= Jacques-Charles de Brisacier =

Jacques-Charles de Brisacier (1641 - 23 March 1736) was a French orator and ecclesiastical writer.

==Life==

Brisacier was born in Bourges. At the age of 25, he entered the Paris Foreign Missions Society and devoted 70 years of his life to this work. The scion of a rich and prominent family, son of the collector-general for the province of Berry, chaplain in ordinary to Queen Maria Theresa of Spain, wife of Louis XIV.

Many bishoprics were offered to him, but he refused them all, in order to remain in the Foreign Missions Society of which he was elected superior in 1681. He filled this office for eight terms, but as the rule of the Society is that no one shall be elected superior for more than three consecutive years, he filled this charge alternately with Louis Tiberge. He was also one of eight of its members who in 1698 composed the rules for its government which remained in force long afterwards.

Françoise d'Aubigné asked him to become the associate of Louis Bourdaloue and François Fénelon, in compiling the regulations for the school of Saint Cyr, which she had just founded. She also asked him, in connection with Bourdeloue and Fronson, superior of Saint-Sulpice, to give his opinion on the books of Jeanne Marie Bouvier de la Motte Guyon and upon Quietism.

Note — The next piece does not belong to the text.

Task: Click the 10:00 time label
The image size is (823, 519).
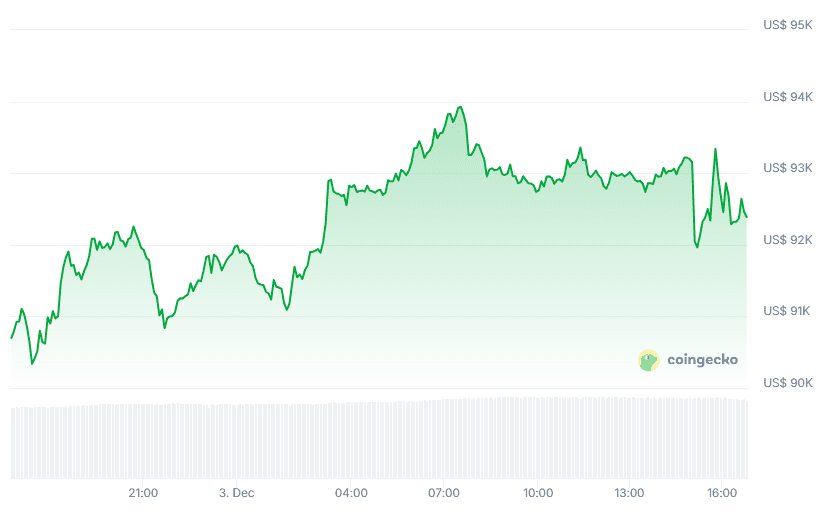Action: (538, 493)
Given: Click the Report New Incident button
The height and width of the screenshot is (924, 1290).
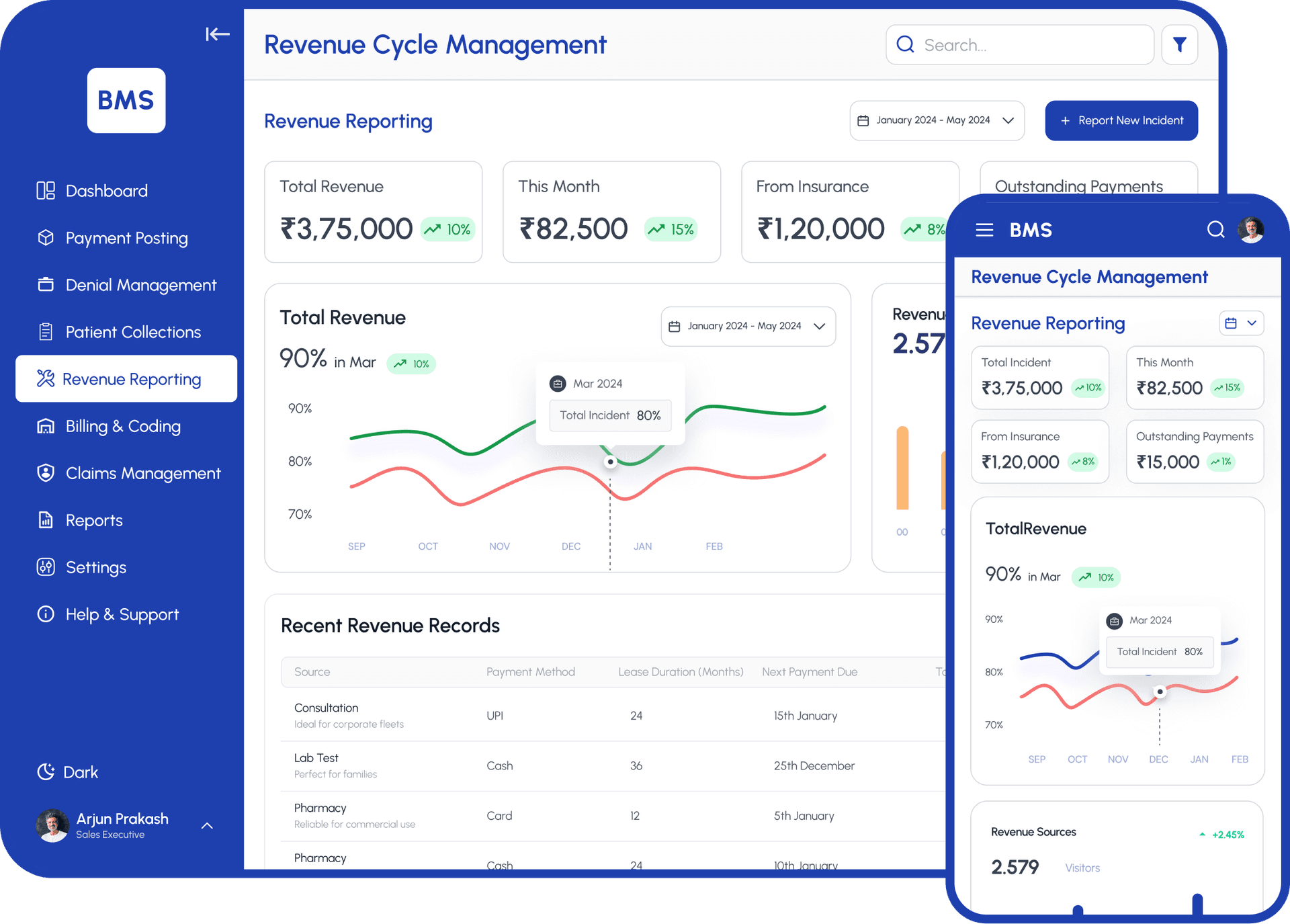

On this point, however, the director of the Society of the Foreign Missions did not agree with the views of Fénelon. He took a very prominent part in the discussion on Chinese ceremonies. After having asked the advice of Fénelon and Bossuet on this question, Brisacier did not hesitate to declare himself of an opinion different from that of the Jesuits. The Bishop of Meaux wrote him three letters on this subject (30 August 1701; 8 and 12 September 1701). Brisacier, however, did not wait for these letters to declare himself. On 20 April 1700, he published a pamphlet entitled Lettre de MM. des Missions étrangères au Pape, sur les idolatries et les superstitions chinoises, avec une addition à la dite lettre, par MM. Louis Tiberge and Jacques Charles de Brisacier. Brisacier pronounced the funeral orations of Marie Madeleine de Vignerot and also of Marie Anne Mancini, both benefactresses of the Foreign Missions. He died in Paris.